We won't even mention how Shallcross acquired that House's coral chandelier, or the antique bar from a 150-year-old pub in Ireland, or how ... listen: We won't mention any more about luck at all, except to note that, here's the longtime Austinite and his several businesses, right here with the rest of us: in the seemingly endless midst of bad luck known as 2020.

But he's surviving. Surviving enough, in fact – thanks to his own work and the help and connections of an Austin hospitality industry interwoven with so many go-getters he's been involved with over the years – that he's opened this new De Nada taco joint next to Sawyer & Co. on East Cesar Chavez, pivoting service to the outdoors and serving up the margaritas and a diversity of tacos so good that any of them could make you weep into your salsa verde. Oh, but no brisket tacos in particular – because the man knows what's up. "Yeah, no," he clarifies, "our tacos are great, but if I want a brisket taco, I'm going to Suerte. Because nobody makes a brisket taco better than Fermin Núñez."

So: humble? Or just accurate?

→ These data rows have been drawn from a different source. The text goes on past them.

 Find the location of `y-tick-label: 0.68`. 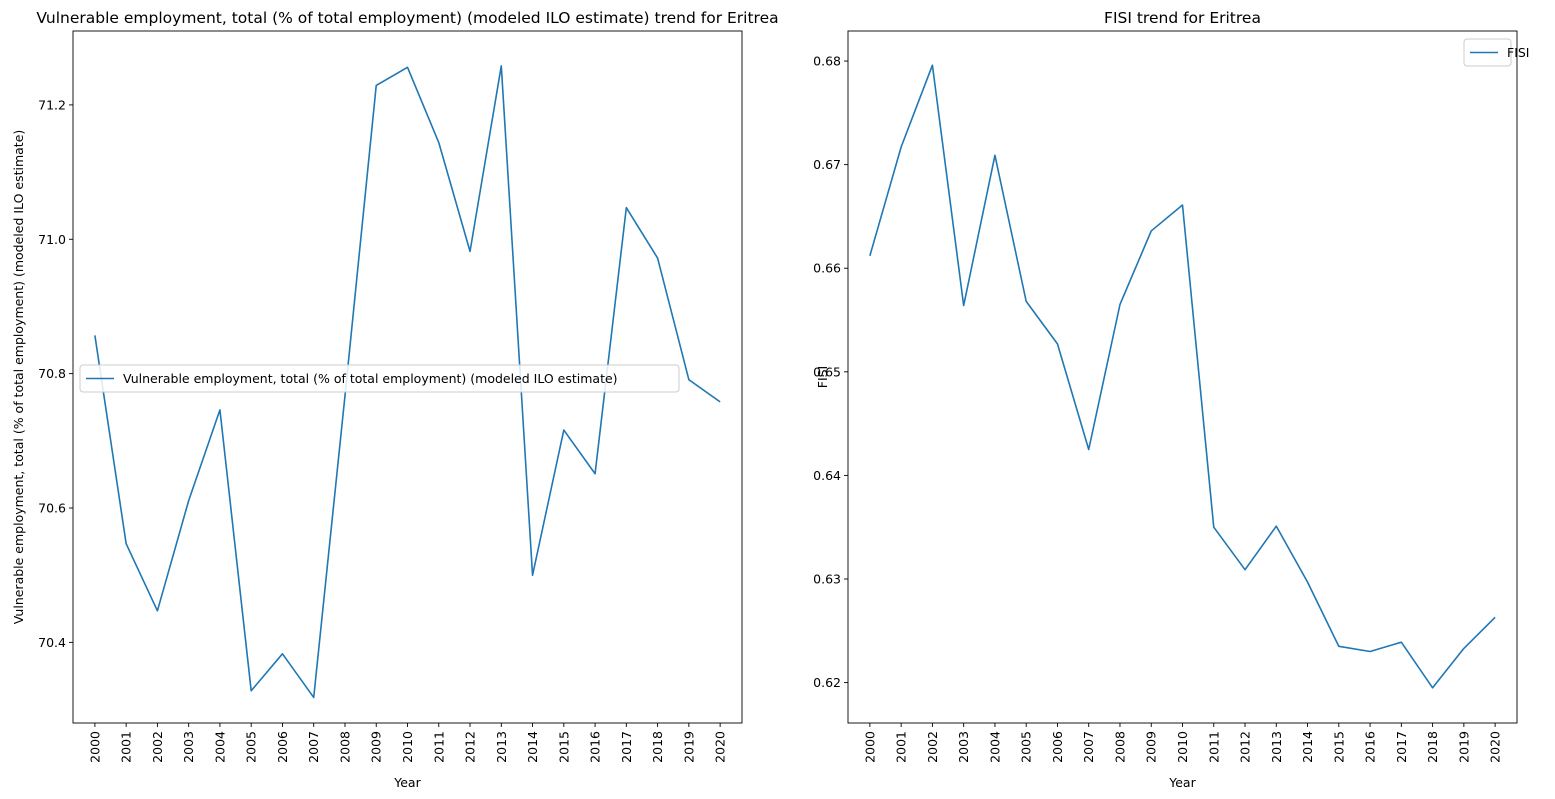

y-tick-label: 0.68 is located at coordinates (827, 62).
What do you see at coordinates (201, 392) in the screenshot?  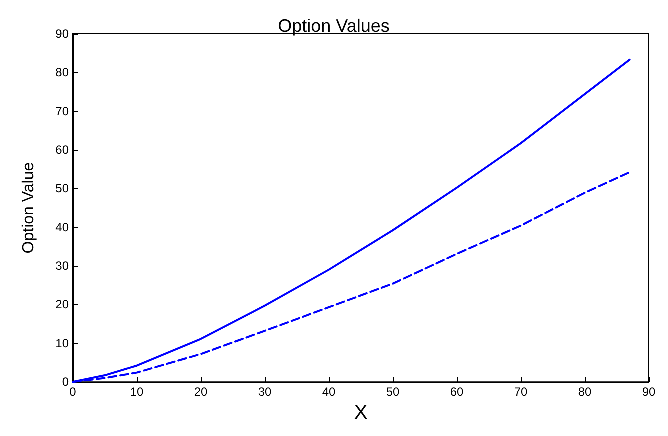 I see `x-tick-label: 20` at bounding box center [201, 392].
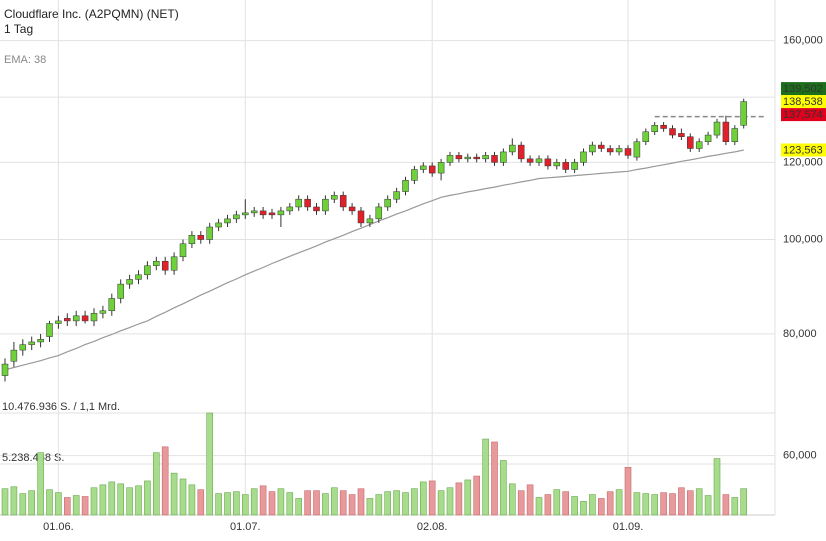 Image resolution: width=826 pixels, height=541 pixels. Describe the element at coordinates (803, 41) in the screenshot. I see `y-tick-label: 160,000` at that location.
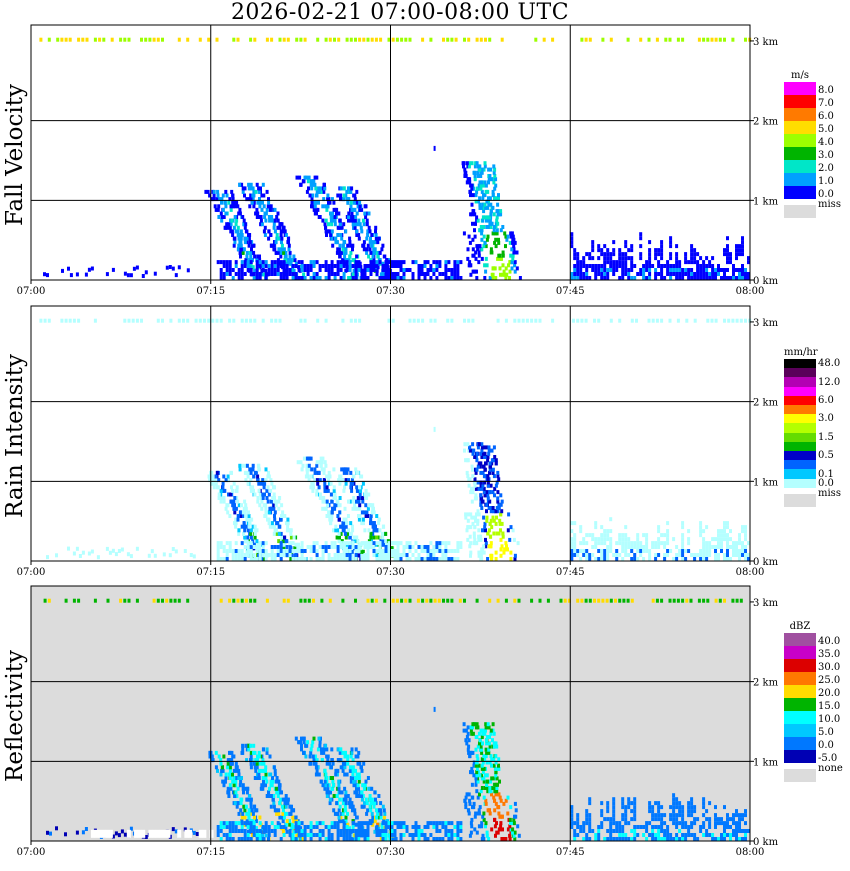  What do you see at coordinates (826, 400) in the screenshot?
I see `legend-label: 6.0` at bounding box center [826, 400].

In any case, Shallcross, bright eyes twinkling above that mask, always alert for the next opportunity – "I'm thinking about applying for a nursery permit," he says at Swoop House, "so we can sell some of the plants we've got here in the garden. Guests could come in for brunch, leave with a new plant!" – Shallcross is, as ever, downright lousy with the good fortune that often comes of community engagement and sustained effort.


Where Your Paths and Stephen's Shallcross

2 Dine 4 Catering
3008 Gonzales #100, 512/467-6600
www.2dine4.com

Swoop House & Happy Foods
3012 Gonzales, 512/385-6700
www.swoopevents.com
www.happyfoods.com

Sawyer & Co.
4827 E Cesar Chavez, 512/531-9033
www.sawyerand.co

De Nada Cantina
Foodtruck currently at ABIA's South Terminal
Brick & mortar opening soon next to Sawyer & Co.